==== Records shown ====

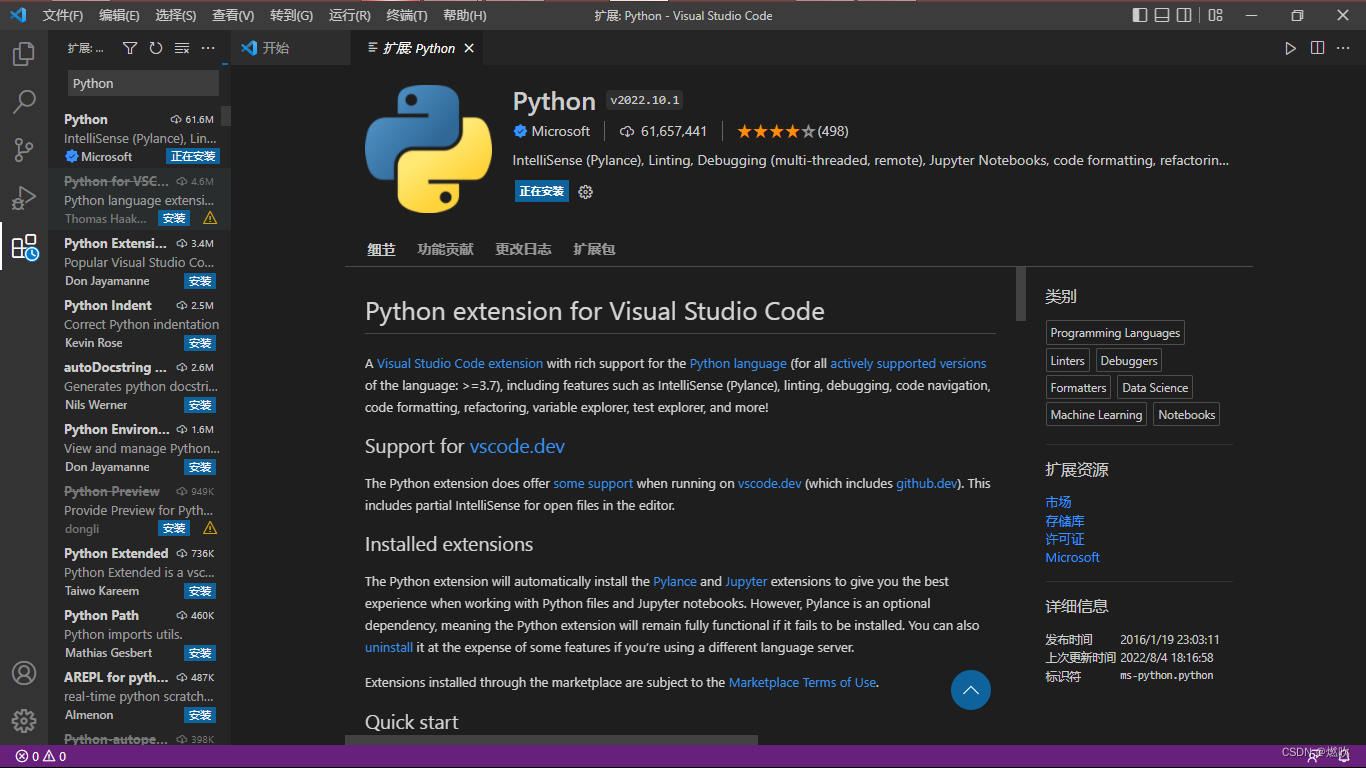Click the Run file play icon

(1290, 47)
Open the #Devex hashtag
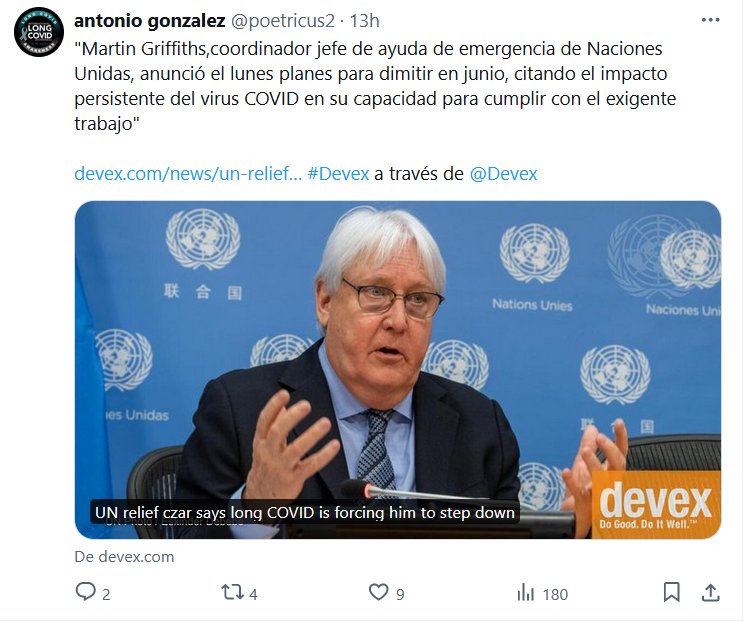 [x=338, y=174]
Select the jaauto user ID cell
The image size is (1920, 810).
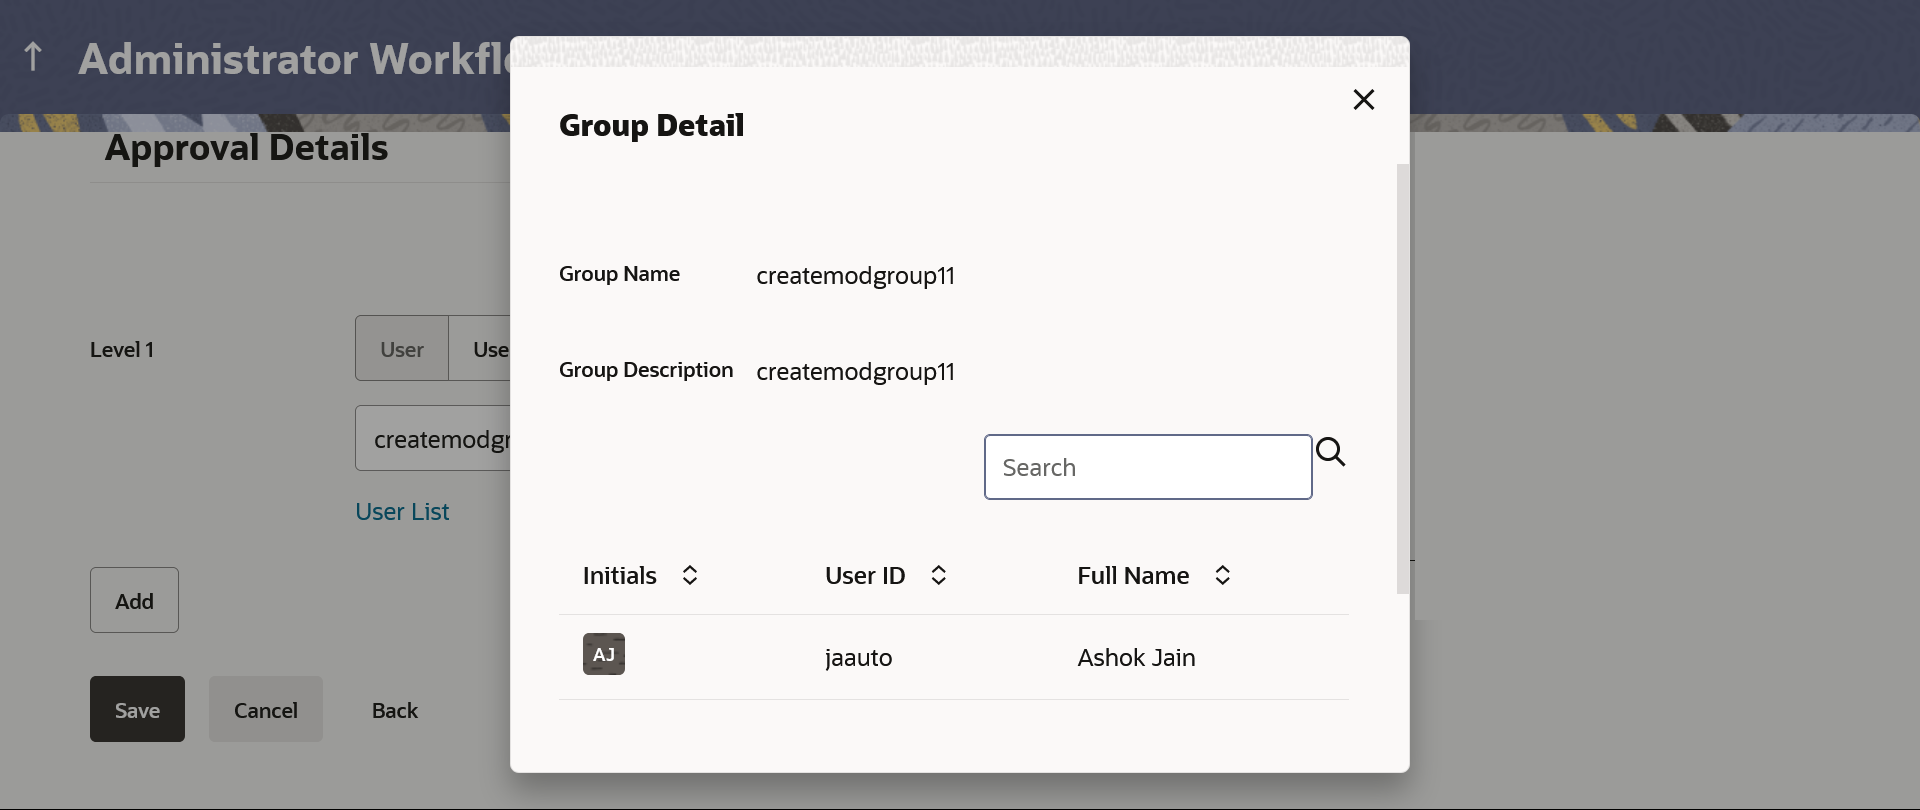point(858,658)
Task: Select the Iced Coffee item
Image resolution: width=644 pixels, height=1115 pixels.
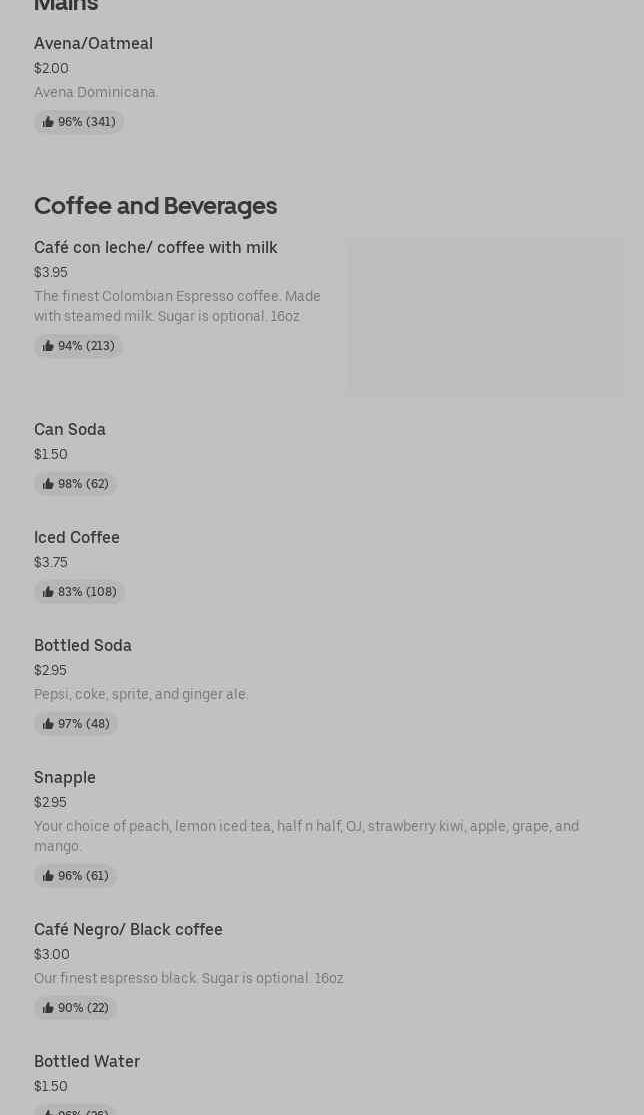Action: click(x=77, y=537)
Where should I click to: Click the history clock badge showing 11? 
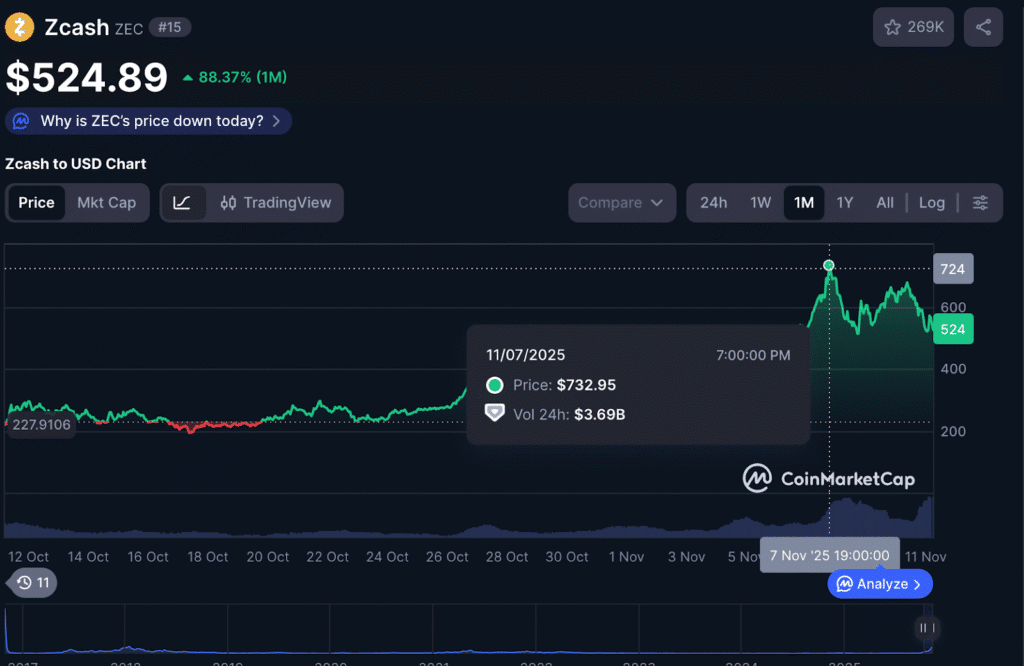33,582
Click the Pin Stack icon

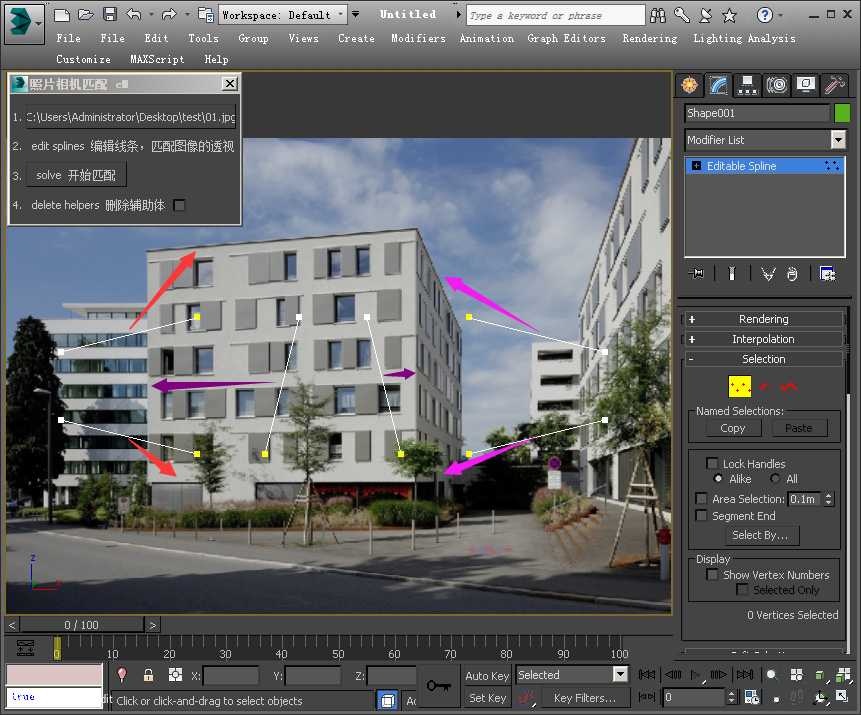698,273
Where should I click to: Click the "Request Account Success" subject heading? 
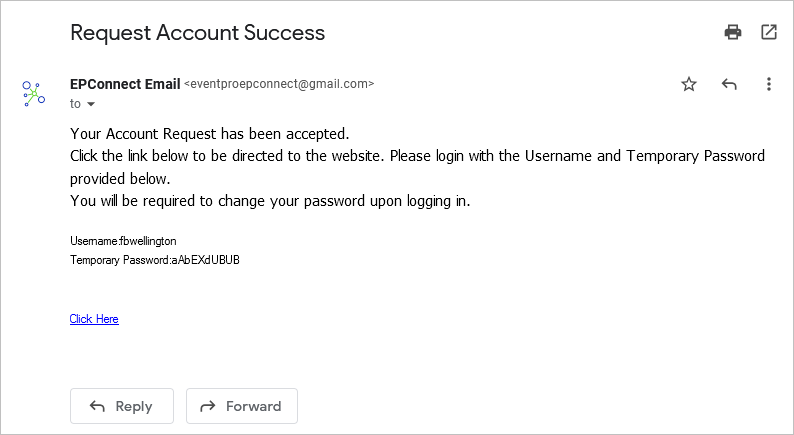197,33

====

• [Work order]: Pull out each line of the records holding the string "Select".

• [Answer to the exercise]:
Select the jaauto user ID cell
Task: Select the Iced Coffee item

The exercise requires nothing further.